You could have other forms of accountability sure: freedom, life, and so on. For several reasons, we have settled on money as the preferred form unless the responsible party has a good chance of harming others in future.
Except the monetary accountability comes from the company, and the people responsible remain rich and successful. In order to put the brakes on unethical and immoral behavior, personal accountability must be a possibility. As in, you will go to jail if you intentionally hurt others via decisions made at work.
> For several reasons, we have settled on money as the preferred form unless the responsible party has a good chance of harming others in future.
Sorry, but in which universe? The people who're responsible for harming millions almost always get away with a fine that can be brushed away as the cost of doing business, and they almost always reoffend precisely because they never have to face justice.
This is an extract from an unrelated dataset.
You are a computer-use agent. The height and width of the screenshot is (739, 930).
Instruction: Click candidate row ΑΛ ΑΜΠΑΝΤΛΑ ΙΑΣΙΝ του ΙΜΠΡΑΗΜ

Meanwhile the working class people who haven't harmed anyone regularly get arrested and go to jail for nonviolent offences. If I made $50k a year and killed 1,000 people by poisoning their water supply, do you think I could escape arrest by paying a $1000 fine? Would you feel like that's an appropriate level of accountability if I knew that my actions were killing those people?
This is stupid because the marginal value of money is nothing when you have enough. So it's simply a get out of jail ticket we give to part of the society. The worst part IMHO.
Try to design an alternative though, go and actually give it a try. And you are immediately going to find several historical anecdotes where your idea had gone horribly wrong.
You could have other forms of accountability sure: freedom, life, and so on. For several reasons, we have settled on money as the preferred form unless the responsible party has a good chance of harming others in future.